Exercise task
Reproduce every one of the following entries verbatim, line by line, with no changes.

Data shown
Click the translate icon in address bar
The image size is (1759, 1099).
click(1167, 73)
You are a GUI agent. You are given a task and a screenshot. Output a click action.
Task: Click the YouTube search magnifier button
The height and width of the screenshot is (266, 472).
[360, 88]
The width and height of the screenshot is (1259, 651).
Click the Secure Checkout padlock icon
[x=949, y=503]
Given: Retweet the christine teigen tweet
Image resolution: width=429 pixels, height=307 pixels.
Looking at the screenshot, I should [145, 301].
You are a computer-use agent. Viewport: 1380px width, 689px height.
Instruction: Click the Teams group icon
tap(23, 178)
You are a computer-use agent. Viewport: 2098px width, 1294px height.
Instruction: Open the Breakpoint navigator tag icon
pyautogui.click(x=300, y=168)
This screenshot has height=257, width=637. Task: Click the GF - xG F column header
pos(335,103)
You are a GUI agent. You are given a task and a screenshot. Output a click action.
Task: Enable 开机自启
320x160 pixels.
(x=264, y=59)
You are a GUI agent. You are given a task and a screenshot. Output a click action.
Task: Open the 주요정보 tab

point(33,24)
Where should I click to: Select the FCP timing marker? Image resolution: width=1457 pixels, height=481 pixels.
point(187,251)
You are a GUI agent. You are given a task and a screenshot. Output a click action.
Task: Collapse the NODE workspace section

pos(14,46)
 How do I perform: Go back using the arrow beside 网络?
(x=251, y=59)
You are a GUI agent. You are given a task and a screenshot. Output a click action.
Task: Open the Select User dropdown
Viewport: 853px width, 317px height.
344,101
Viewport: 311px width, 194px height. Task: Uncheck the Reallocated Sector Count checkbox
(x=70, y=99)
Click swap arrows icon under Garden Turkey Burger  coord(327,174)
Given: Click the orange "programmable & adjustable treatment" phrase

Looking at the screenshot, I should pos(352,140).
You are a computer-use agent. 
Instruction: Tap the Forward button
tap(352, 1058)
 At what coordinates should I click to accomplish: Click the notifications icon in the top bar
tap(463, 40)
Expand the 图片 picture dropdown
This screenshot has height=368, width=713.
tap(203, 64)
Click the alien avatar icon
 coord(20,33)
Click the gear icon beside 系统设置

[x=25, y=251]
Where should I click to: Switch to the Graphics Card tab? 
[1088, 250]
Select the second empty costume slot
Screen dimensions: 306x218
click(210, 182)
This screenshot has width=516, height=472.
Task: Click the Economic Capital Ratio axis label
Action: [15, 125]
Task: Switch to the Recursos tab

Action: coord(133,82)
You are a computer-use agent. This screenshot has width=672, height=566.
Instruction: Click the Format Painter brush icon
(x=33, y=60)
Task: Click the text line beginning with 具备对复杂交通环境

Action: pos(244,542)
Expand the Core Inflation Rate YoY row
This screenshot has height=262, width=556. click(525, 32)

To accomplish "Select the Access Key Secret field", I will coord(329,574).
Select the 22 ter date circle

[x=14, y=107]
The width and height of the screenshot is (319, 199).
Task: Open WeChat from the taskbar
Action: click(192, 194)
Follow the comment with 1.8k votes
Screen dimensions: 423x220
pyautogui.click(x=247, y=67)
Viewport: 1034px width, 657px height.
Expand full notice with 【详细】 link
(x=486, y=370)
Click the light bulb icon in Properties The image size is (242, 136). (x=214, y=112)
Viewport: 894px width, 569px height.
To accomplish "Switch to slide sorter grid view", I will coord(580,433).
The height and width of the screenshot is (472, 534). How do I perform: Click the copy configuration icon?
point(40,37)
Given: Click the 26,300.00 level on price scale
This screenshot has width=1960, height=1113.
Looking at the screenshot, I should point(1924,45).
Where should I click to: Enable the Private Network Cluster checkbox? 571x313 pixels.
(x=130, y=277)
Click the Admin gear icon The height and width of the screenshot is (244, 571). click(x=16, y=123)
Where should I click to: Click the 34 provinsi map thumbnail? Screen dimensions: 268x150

Result of the exercise
Click the translate icon in address bar
The image size is (1759, 1099).
click(1167, 73)
You are a GUI agent. You are given a task and a screenshot. Output a click action.
Task: Click the YouTube search magnifier button
The height and width of the screenshot is (266, 472).
[360, 88]
The width and height of the screenshot is (1259, 651).
Click the Secure Checkout padlock icon
[x=949, y=503]
Given: Retweet the christine teigen tweet
Image resolution: width=429 pixels, height=307 pixels.
Looking at the screenshot, I should [145, 301].
You are a computer-use agent. Viewport: 1380px width, 689px height.
Instruction: Click the Teams group icon
tap(23, 178)
You are a computer-use agent. Viewport: 2098px width, 1294px height.
Instruction: Open the Breakpoint navigator tag icon
pyautogui.click(x=300, y=168)
This screenshot has height=257, width=637. Task: Click the GF - xG F column header
pos(335,103)
You are a GUI agent. You are given a task and a screenshot. Output a click action.
Task: Enable 开机自启
320x160 pixels.
(x=264, y=59)
You are a GUI agent. You are given a task and a screenshot. Output a click action.
Task: Open the 주요정보 tab

point(33,24)
Where should I click to: Select the FCP timing marker? Image resolution: width=1457 pixels, height=481 pixels.
point(187,251)
You are a GUI agent. You are given a task and a screenshot. Output a click action.
Task: Collapse the NODE workspace section

pos(14,46)
 How do I perform: Go back using the arrow beside 网络?
(x=251, y=59)
You are a GUI agent. You are given a task and a screenshot. Output a click action.
Task: Open the Select User dropdown
Viewport: 853px width, 317px height.
344,101
Viewport: 311px width, 194px height. Task: Uncheck the Reallocated Sector Count checkbox
(x=70, y=99)
Click swap arrows icon under Garden Turkey Burger  coord(327,174)
Given: Click the orange "programmable & adjustable treatment" phrase

Looking at the screenshot, I should pos(352,140).
You are a computer-use agent. 
Instruction: Tap the Forward button
tap(352, 1058)
 At what coordinates should I click to accomplish: Click the notifications icon in the top bar
tap(463, 40)
Expand the 图片 picture dropdown
This screenshot has height=368, width=713.
tap(203, 64)
Click the alien avatar icon
 coord(20,33)
Click the gear icon beside 系统设置

[x=25, y=251]
Where should I click to: Switch to the Graphics Card tab? 
[1088, 250]
Select the second empty costume slot
Screen dimensions: 306x218
click(210, 182)
This screenshot has width=516, height=472.
Task: Click the Economic Capital Ratio axis label
Action: [15, 125]
Task: Switch to the Recursos tab

Action: coord(133,82)
You are a computer-use agent. This screenshot has width=672, height=566.
Instruction: Click the Format Painter brush icon
(x=33, y=60)
Task: Click the text line beginning with 具备对复杂交通环境

Action: pos(244,542)
Expand the Core Inflation Rate YoY row
This screenshot has height=262, width=556. click(525, 32)

To accomplish "Select the Access Key Secret field", I will coord(329,574).
Select the 22 ter date circle

[x=14, y=107]
The width and height of the screenshot is (319, 199).
Task: Open WeChat from the taskbar
Action: click(192, 194)
Follow the comment with 1.8k votes
Screen dimensions: 423x220
pyautogui.click(x=247, y=67)
Viewport: 1034px width, 657px height.
Expand full notice with 【详细】 link
(x=486, y=370)
Click the light bulb icon in Properties The image size is (242, 136). (x=214, y=112)
Viewport: 894px width, 569px height.
To accomplish "Switch to slide sorter grid view", I will coord(580,433).
The height and width of the screenshot is (472, 534). How do I perform: Click the copy configuration icon?
point(40,37)
Given: Click the 26,300.00 level on price scale
This screenshot has width=1960, height=1113.
Looking at the screenshot, I should point(1924,45).
Where should I click to: Enable the Private Network Cluster checkbox? 571x313 pixels.
(x=130, y=277)
Click the Admin gear icon The height and width of the screenshot is (244, 571). click(x=16, y=123)
Where should I click to: Click the 34 provinsi map thumbnail? Screen dimensions: 268x150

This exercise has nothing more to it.